Toplantıda konuşan Gelecek Partisi Genel Başkanı Ahmet Davutoğlu, Van ziyaretine değinerek, “Üç gün Ağrı’da ve Van’da çok güzel ziyaretlerde bulunduk. Vatandaşlarımızla, esnaflarımızla bir araya gelerek sorunları dinledik. Ziyaretimizin son gününde bölgemizin değişik illerinden gelen kanaat önderleri, düşünürler, siyasi parti temsilcileri, meslek odası temsilcileriyle bir araya geldik. Parti olarak Demokratik Geleceğimizin İnşaası Kürt Meselesi Bölge Toplantılarını başlattık. Türkiye Cumhuriyeti’nin 100. yılına doğru giderken, temel sorunlar hakkında görüş alışverişinde bulunmak ve bu görüş alışverişi çerçevesinde 100 yılın tecrübeleri üzerinden gelecek 100 yılı demokratik bir zeminde tekrar inşaat etmek için çalışmalarımızı sürdüreceğiz. Ar-Ge’den sorumlu Genel Başkan Yardımcısı Mustafa Bilici’ye, Van İl Başkanımız Abdulhekim Karabıyık’a, katılımcılara ve halkımıza teşekkür ediyorum.
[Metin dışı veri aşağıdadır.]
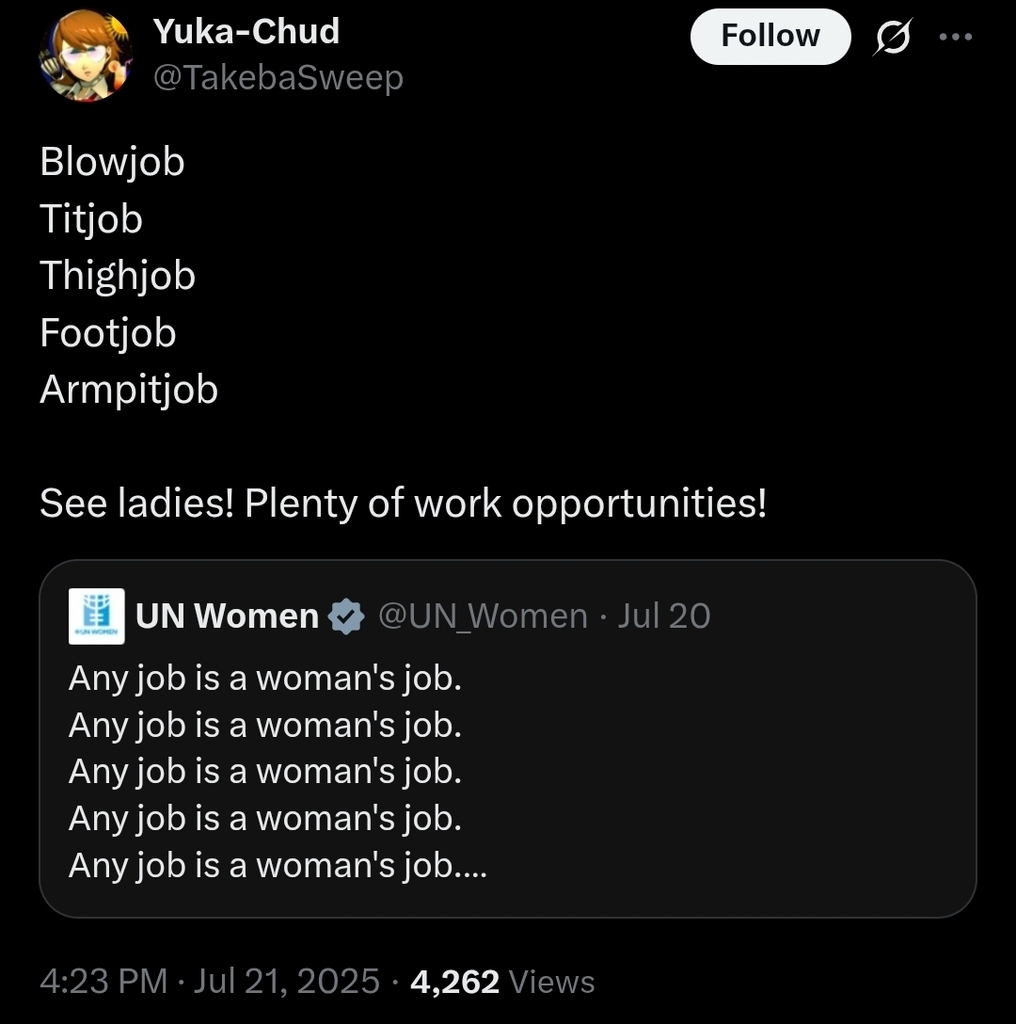View the 4,262 view count
The image size is (1016, 1024).
point(454,981)
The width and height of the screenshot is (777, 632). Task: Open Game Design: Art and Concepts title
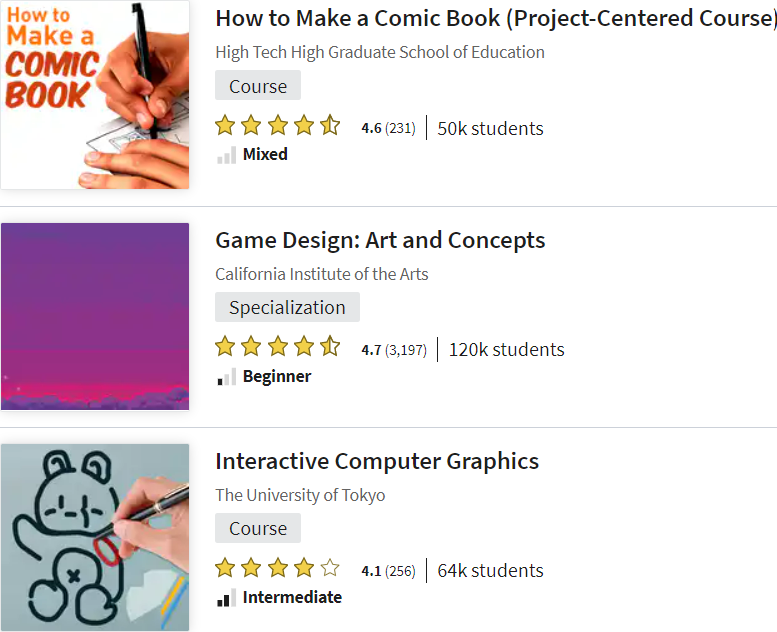coord(380,240)
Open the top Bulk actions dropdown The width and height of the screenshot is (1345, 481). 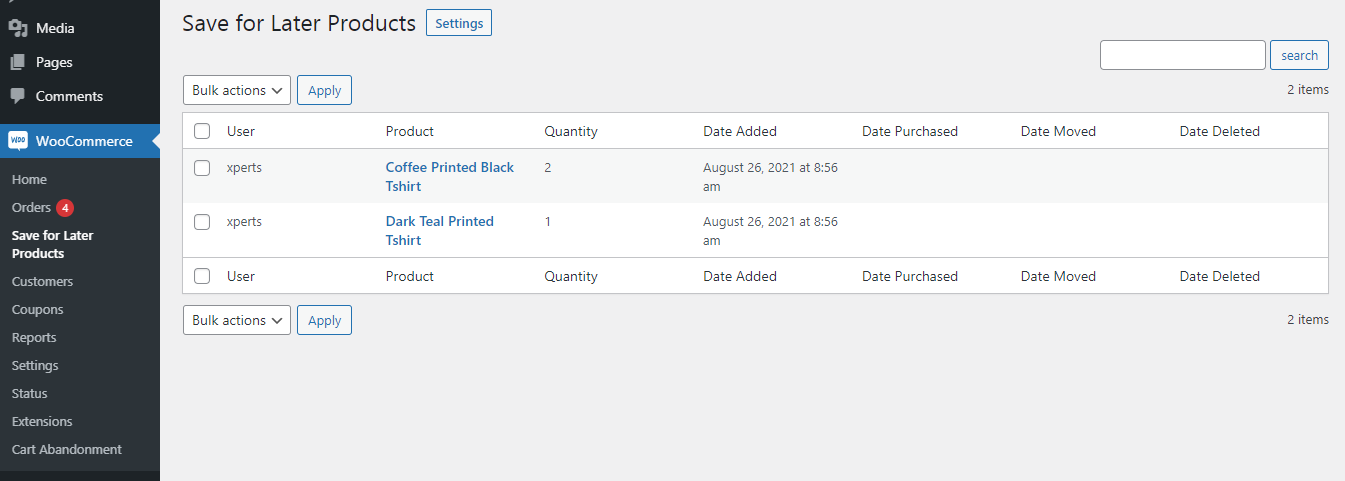tap(237, 90)
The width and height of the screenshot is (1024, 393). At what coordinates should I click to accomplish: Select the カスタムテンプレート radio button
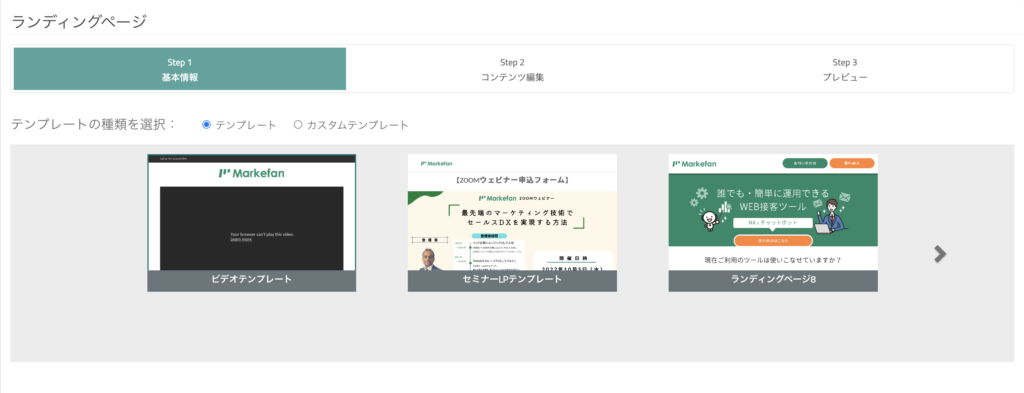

Van’da 3 gün çok güzel ziyaretlerde bulundum” dedi.
“Düşünce özgürlüğü ortamı sağlamadan gelecek 100 yıla hazırlanamayız”
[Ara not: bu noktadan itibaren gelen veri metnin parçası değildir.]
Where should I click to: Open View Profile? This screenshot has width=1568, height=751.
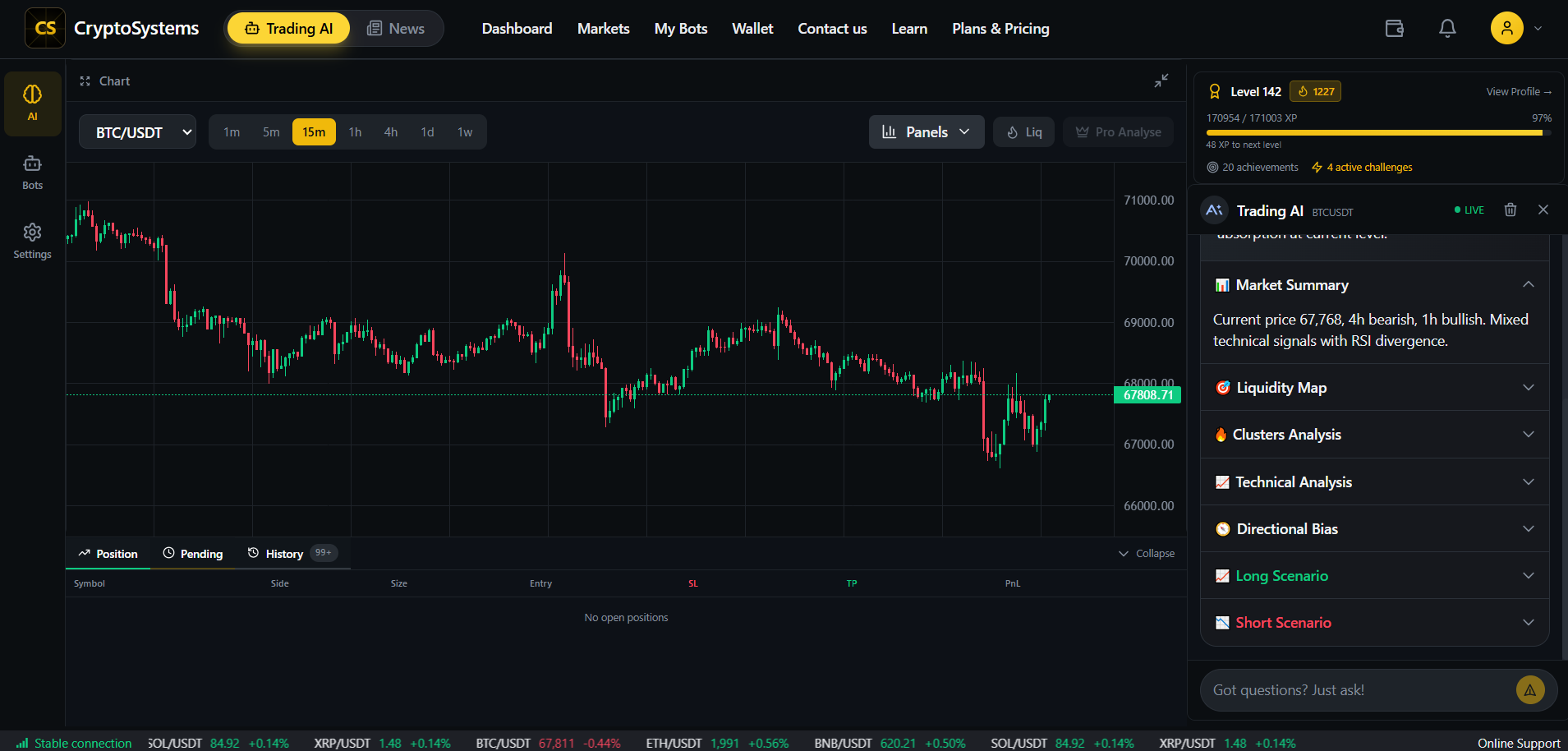[1518, 91]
Düşünce özgürlüğü hakkında konuşan Davutoğlu, “Kürt meselesi, Kürt sorunu bağlamında geçmiş tecrübeler itibariyle çok farklı kesimleri, çok farklı kanatları, çok farklı yaklaşımları temsil eden bir heyetle ele aldığımız ortak akıl faaliyeti yürüttük. Türkiye son 100 yıllık tecrübelerini doğru değerlendirirse uluslararası konjonktürde ve bölgesel konjonktürdesadece kendi bölgesine değil insanlığa da örnek teşkil edebilecek bir tecrübeyi yeni bir dönemi başlatabilecek birikime, tarihe, tecrübeye sahip olur amageçmiş korkulara, tehdit algılarına dayalı bir şekilde Cumhuriyetin 100. yılına otoriter bir anlayışla girecek olursa bu sefer kendi içimizde ciddi gerilimleri, ciddi çatışmaları yaşama riskimiz var. Türkiye'de etnik ve mezhebi kökeni ne olursa olsun, inancı, düşüncesi, felsefesi ne olursa olsun benimsediğimiz en temel ilke eşit vatandaşlık ilişkisidir. Hepimiz Türkiye Cumhuriyeti'nin onurlu, eşit vatandaşlarıyız.Anadilde eğitim, anadilin kullanımı, anadili öğrenme hakkı doğal bir haktır. Kimse anadilini seçemeyeceği gibi, hiçkimse de başka birinin anadiline yasaklama getiremez. Bu doğuştan herkesin kullandığı en temel insan hakkıdır. Kürtçe üzerinde değişik dönemlerde getirilen bütün kısıtlamaların kaldırılması ve Kürtçe'nin sosyal hayatın her aşamasında ve her yerinde özgürce kullanılması, özgürce eğitimde kullanılması konusunda partimizce bunun insan hakkı olduğunu ifade ettik. Herkesin herkesle konuşabildiği, herkesin kendi mahallesinden çıkarak görüşlerini ifade edebildiği, karşılıklı saygı ve nezaket kuralları içerisinde her türlü eleştirinin yapılabildiği bir düşünce özgürlüğü ortamı sağlamadan gelecek 100 yıla hazırlanamayız” diye konuştu.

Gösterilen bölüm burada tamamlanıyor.